I’m sure you have heard of the popular blog, Apartment Therapy. One of my favorite sections there is Maxwell’s Daily Finds, for many reasons. But as a marketer, one of the reasons I like this section is because Maxwell writes product copy really well. Let me explain.
If you think people want to read a ton of copy about all the virtues of your product, they don’t. Not at first anyway. When they are ready to make a purchase they may want more details, but to initially hook them you have to keep it short and sweet. You have about 100 words to emphasize the main value of the product (what problem does it solve), convince a person why they need it and have a closing line that gets them to buy.

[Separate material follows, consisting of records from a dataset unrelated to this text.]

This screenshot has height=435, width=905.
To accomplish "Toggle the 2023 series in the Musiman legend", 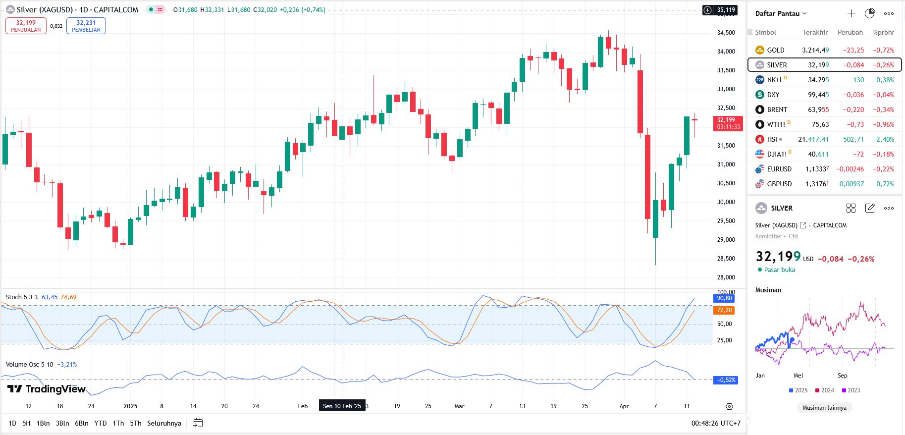I will 851,390.
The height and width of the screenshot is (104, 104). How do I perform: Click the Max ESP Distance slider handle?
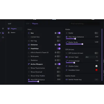click(38, 81)
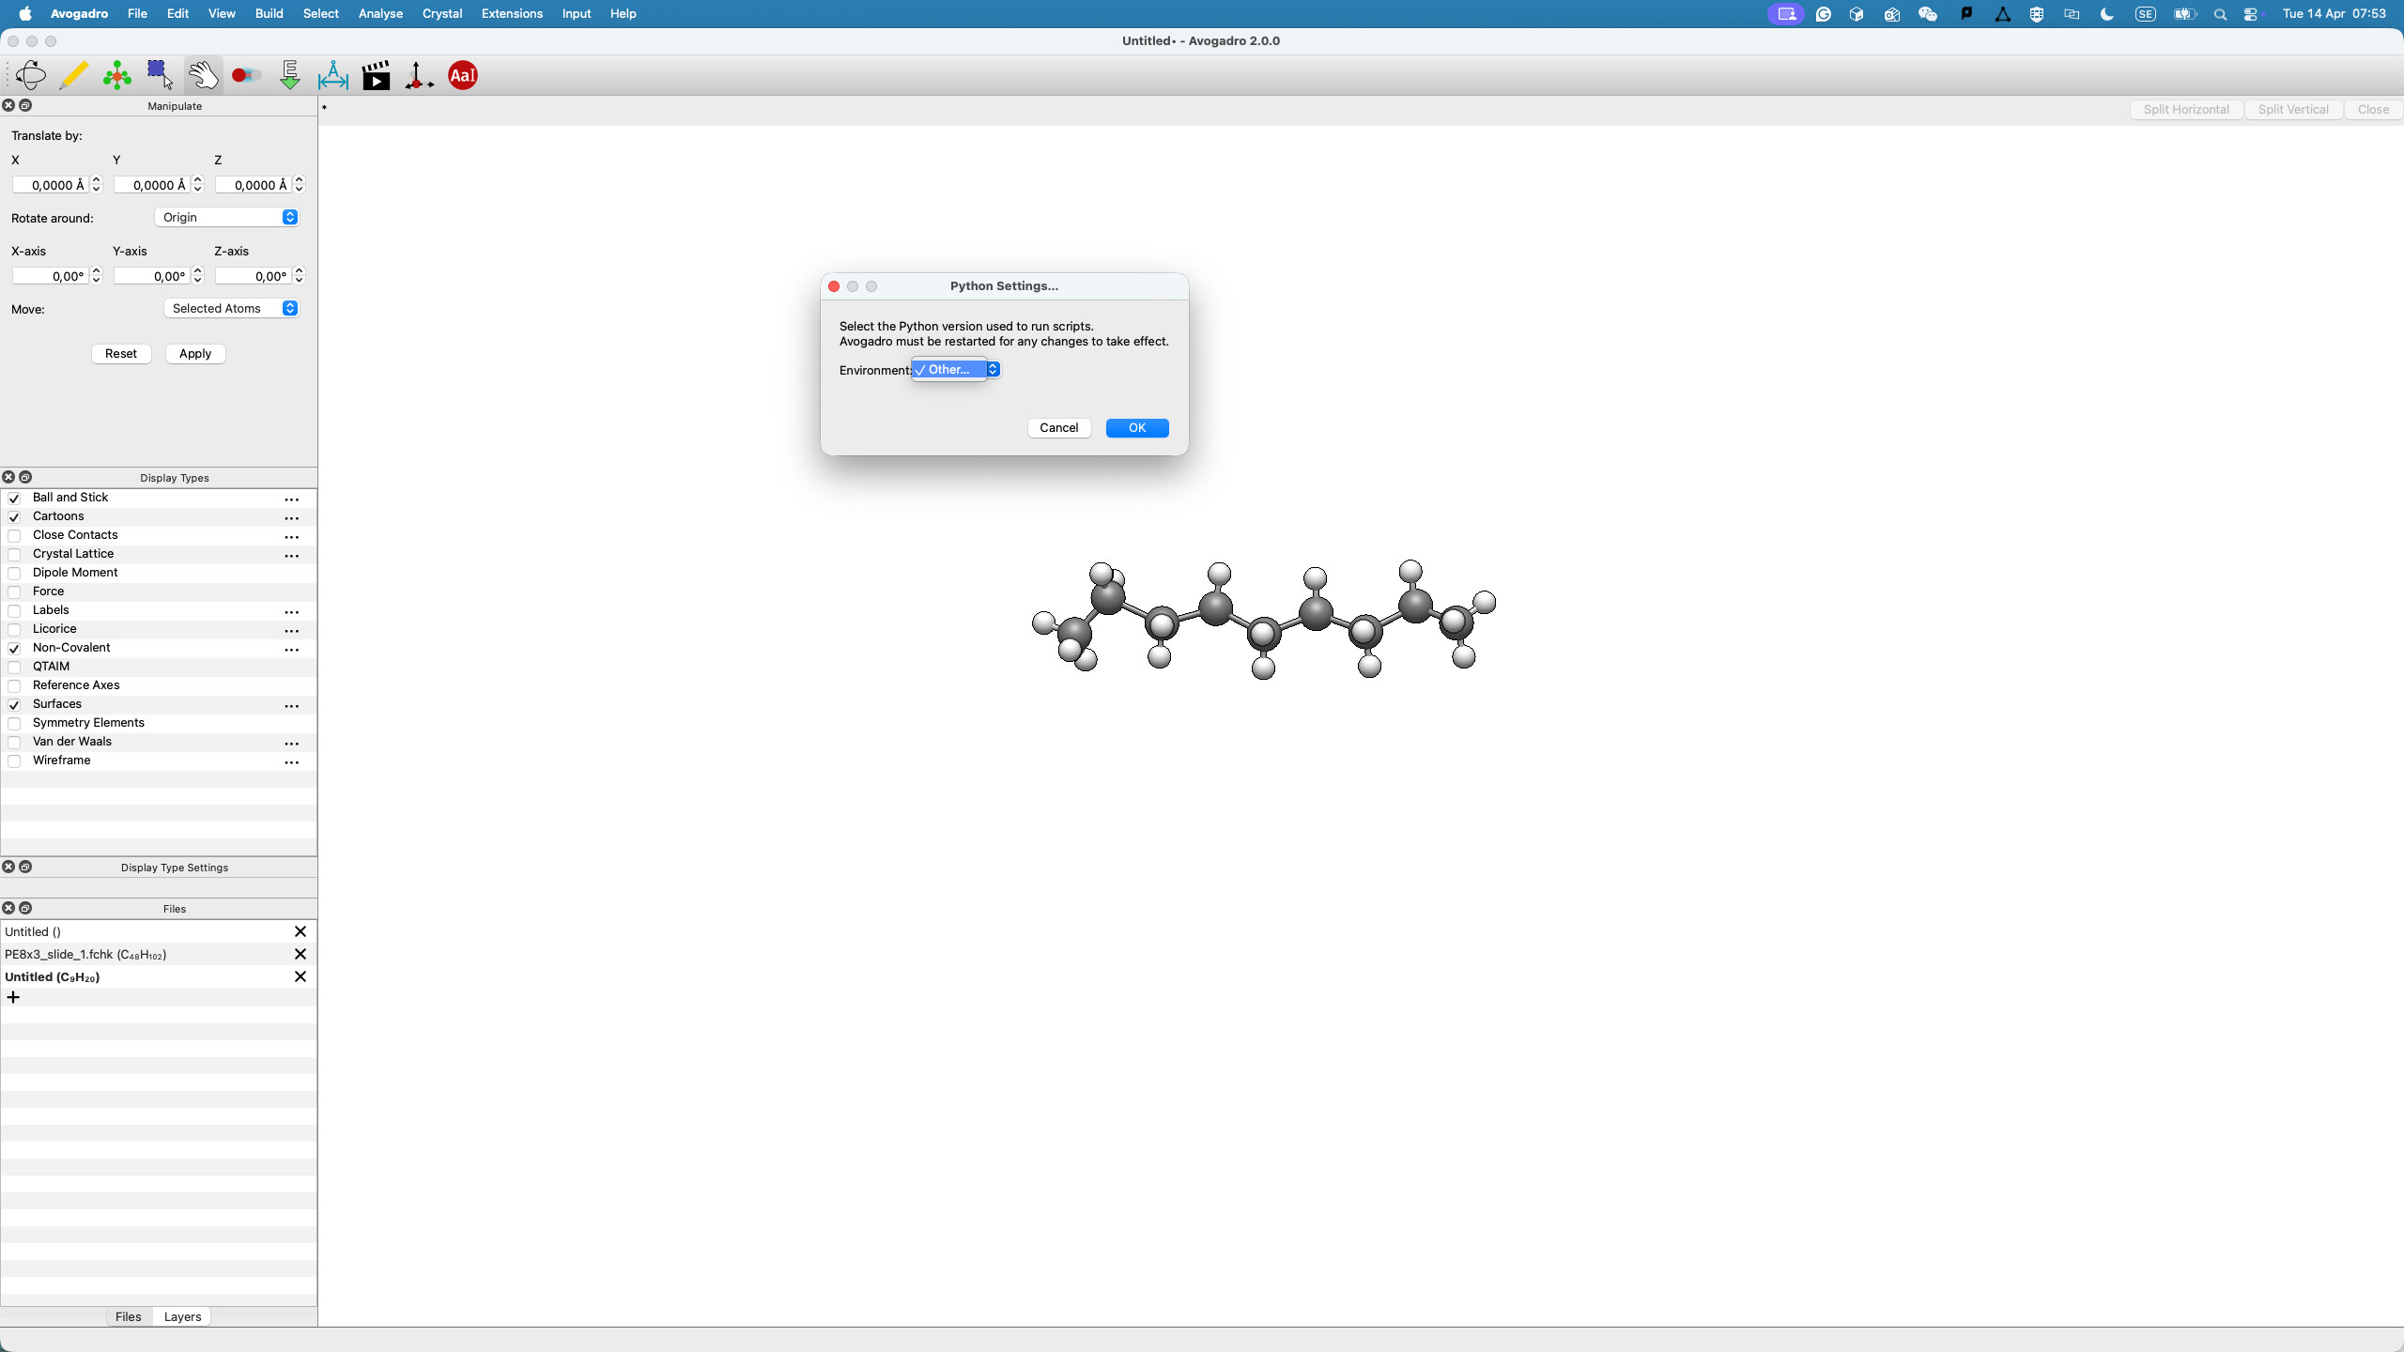Click the X translate input field
This screenshot has height=1352, width=2404.
51,186
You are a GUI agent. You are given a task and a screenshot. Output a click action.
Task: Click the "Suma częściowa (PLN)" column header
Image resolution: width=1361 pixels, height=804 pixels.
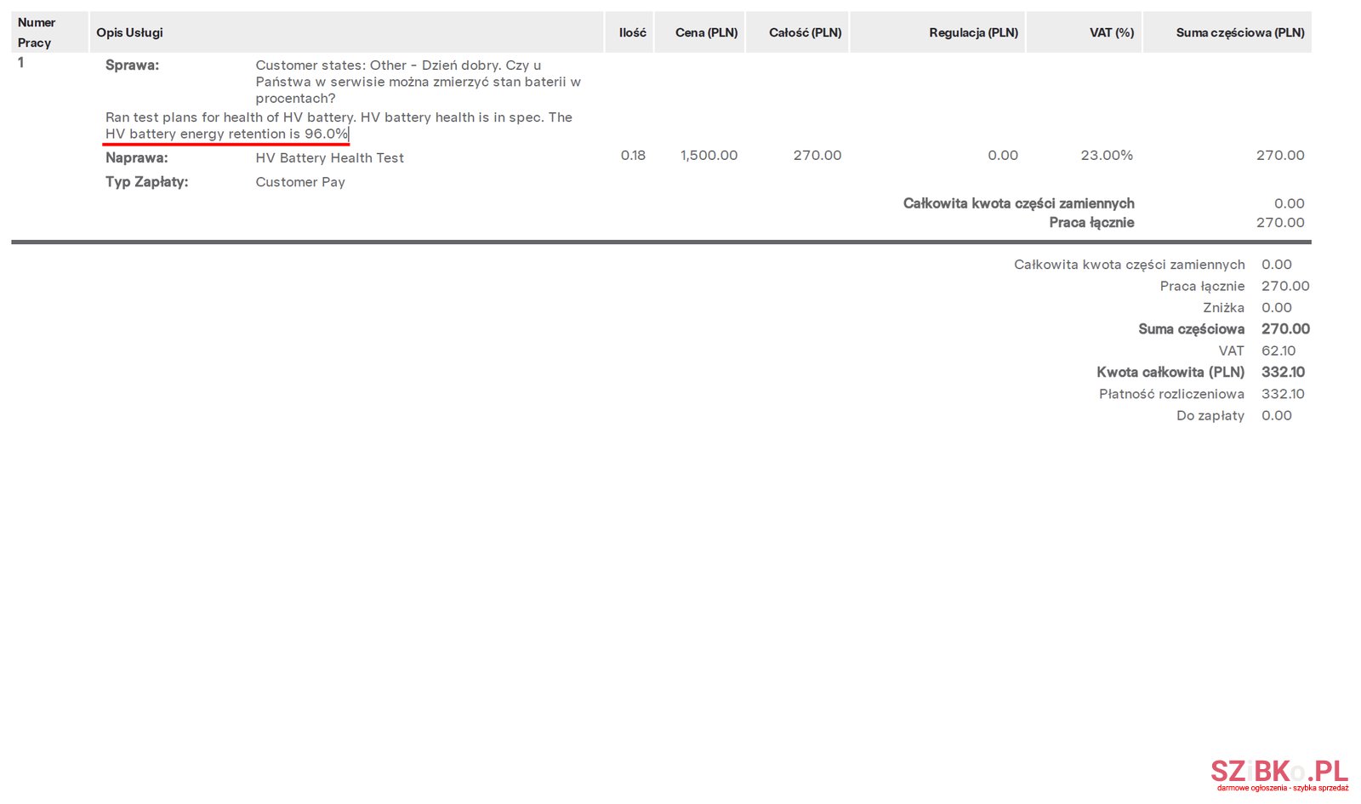pos(1239,32)
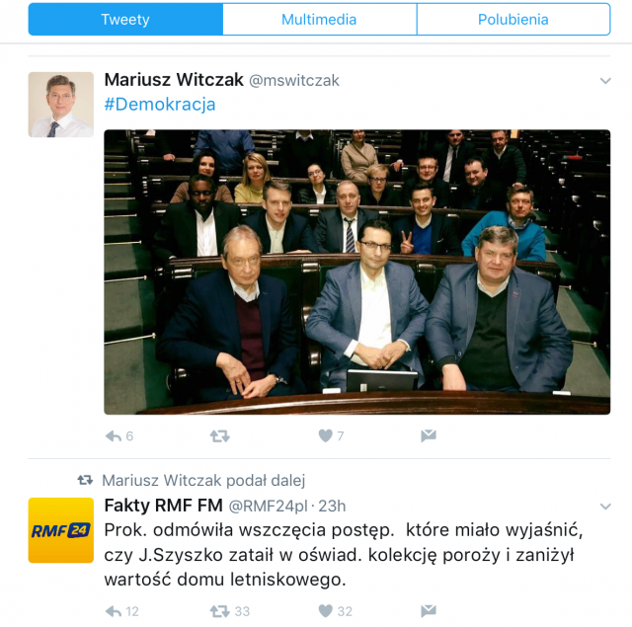Open Mariusz Witczak's profile picture
This screenshot has height=627, width=632.
point(61,105)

Here are two good examples of product copy on Maxwell’s Daily Finds & why it works:
“I love these so much we used to sell them through our little online Apartment Therapy store years ago. They were hard to find, but leave it to Anthro to solve that problem. Designed for public schools in France, the ‘sweetly scented, softly foaming vegetable-based soap’ rotates and slowly wears down. New soap replacements just get screwed onto the ‘spike.’ It’s a great solution for kitchen sinks, bathrooms without a lot of counter space OR beside bathtubs or outdoor showers. Oh, and it’s a conversation starter as well.”
So in less than 100 words, Maxwell made this product very appealing.
Why It Works
- Solves a problem (when there is no space for a soap dish)
- It has an European chic appeal – “designed for schools in France”
- It has eco-appeal – “vegetable-based soap”
- It will last a long time – “slowly wears down”
- It can go in multiple rooms “kitchen sinks, small bathrooms, outdoor showers”, so encourages buying more than one
- It is a cool product – “conversation starter”
“I love original European movie posters to wake up a room and make a statement. This is one of the best, and I originally saw it used in a Ralph Lauren showroom in NC. Huge (55×79), vintage from 1967, perfect in its raw style and brilliantly red, it’s aspirational in price, but worth it.”
Why It Works
- Solves a problem – “wakes up a room and makes a statement”
- It has vintage appeal – “vintage from 1967″
- It has European chic appeal – “original European movie posters”
- It has cache – “used in a Ralph Lauren showroom in NC”
- Yes, it’s expensive but it’s “an original”, “huge (55 x 79)” and “one of the best movie posters”
It takes some skill, but you can write your own effective product descriptions. Solve a problem, give multiple reasons to buy it, and leave with a closer that addresses any doubts a buyer may have.